Pour compléter le dispositif, certaines unités, puis La Poste dans son ensemble acquièrent le statut de société anonyme. La NZZ am Sonntag du 19 février 2006 l’a bien compris en claironnant que les règles qui doivent prévaloir à La Poste sont celles du Code des obligations.

Vers la privatisation, grâce à de nouvelles infrastructures 

Pour assurer la rentabilité, avant la privatisation, il faut opérer des investissements que les usagers et les «économies faites sur le personnel» vont financer. Le capital privé n’aura plus qu’à recueillir les fruits mûrs.

Le projet Colis 2000 a conduit à la fermeture des 11 centres de tri des colis. Ils sont remplacés par trois nouveaux (Daillens, Härkingen et Frauen­feld, entrés en service le 31 mai 1999) et le maintien de deux anciens, Zurich et Berne (ce dernier fermé en 2003). Le projet REMA (REengineering MAil­processing) implique, lui, la fermeture des 18 centres de tri du courrier actuels, qui seront remplacés par trois centres principaux –Eclépens, Härkingen et Zurich-Müllingen– et six centres secondaires –Genève, Bâle, Kriens, Ostermundingen, Calenazzo et Gossau. La mise en place du projet REMA se fait sur la période 2006-2009; à cette date il entrera pleinement en fonction.

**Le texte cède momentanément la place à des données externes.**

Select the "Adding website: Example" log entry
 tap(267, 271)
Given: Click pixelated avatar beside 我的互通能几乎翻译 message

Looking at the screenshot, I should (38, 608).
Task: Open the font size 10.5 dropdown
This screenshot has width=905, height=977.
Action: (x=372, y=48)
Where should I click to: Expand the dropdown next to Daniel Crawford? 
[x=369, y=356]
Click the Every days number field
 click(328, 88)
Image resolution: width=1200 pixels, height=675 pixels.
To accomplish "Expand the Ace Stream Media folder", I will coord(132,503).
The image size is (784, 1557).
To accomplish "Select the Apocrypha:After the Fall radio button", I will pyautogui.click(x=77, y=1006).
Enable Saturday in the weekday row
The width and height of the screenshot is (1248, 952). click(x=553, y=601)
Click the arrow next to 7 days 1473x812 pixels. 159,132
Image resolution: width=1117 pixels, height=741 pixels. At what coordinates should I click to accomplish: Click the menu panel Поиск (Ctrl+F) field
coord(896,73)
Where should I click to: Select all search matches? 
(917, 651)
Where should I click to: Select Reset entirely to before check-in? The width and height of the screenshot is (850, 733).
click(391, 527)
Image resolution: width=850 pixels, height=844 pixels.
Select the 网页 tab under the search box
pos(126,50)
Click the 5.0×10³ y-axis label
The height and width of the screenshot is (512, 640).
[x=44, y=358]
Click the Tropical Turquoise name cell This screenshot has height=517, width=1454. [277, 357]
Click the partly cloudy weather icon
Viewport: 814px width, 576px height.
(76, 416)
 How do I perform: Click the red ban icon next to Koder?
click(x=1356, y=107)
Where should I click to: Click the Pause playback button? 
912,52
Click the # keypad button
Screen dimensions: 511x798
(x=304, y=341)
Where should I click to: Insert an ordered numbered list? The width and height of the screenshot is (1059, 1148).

Ces deux projets ont pour but de faciliter la possibilité d’adaptations «techniques» permanentes. Concrètement, cela signifie par exemple: l’accouplement des tournées des facteurs aux variations du flux des colis. Un mariage particulier. N’oublions pas que, par ses activités, La Poste est une entreprise qui fonctionne en «flux tendu». La nouveauté, ici, est de permettre, par exemple, d’adapter les tournées des facteurs aux variations du flux des colis, plusieurs fois par année. Il en sera de même avec le projet REMA.

La restructuration du secteur colis a été suivie par le projet Optima, ayant trait au réseau postal. Une drastique réduction du réseau en est le cœur: on passe de 3396 offices de poste classiques en 2001 à 1767 en 2005. Les offices de poste fermés sont remplacés par différents «points de vente»: filiales et agences ainsi que par le «service à domicile». La réduction du nombre d’offices de poste s’accompagne par une modification sensible de leurs activités et du statut de ces offices.

Dans la veine publicitaire, le qualificatif Ymago a été accolé à cette dernière opération. Il s’agit de remplacer certaines activités postales par des automates (pour les virements d’argent) et par le transfert de certaines activités à des chaînes de magasins (Landi, Volg, des papeteries, etc.) ou à des particuliers (franchises accordées à des épiciers ou à des secrétaires communaux, par exemple).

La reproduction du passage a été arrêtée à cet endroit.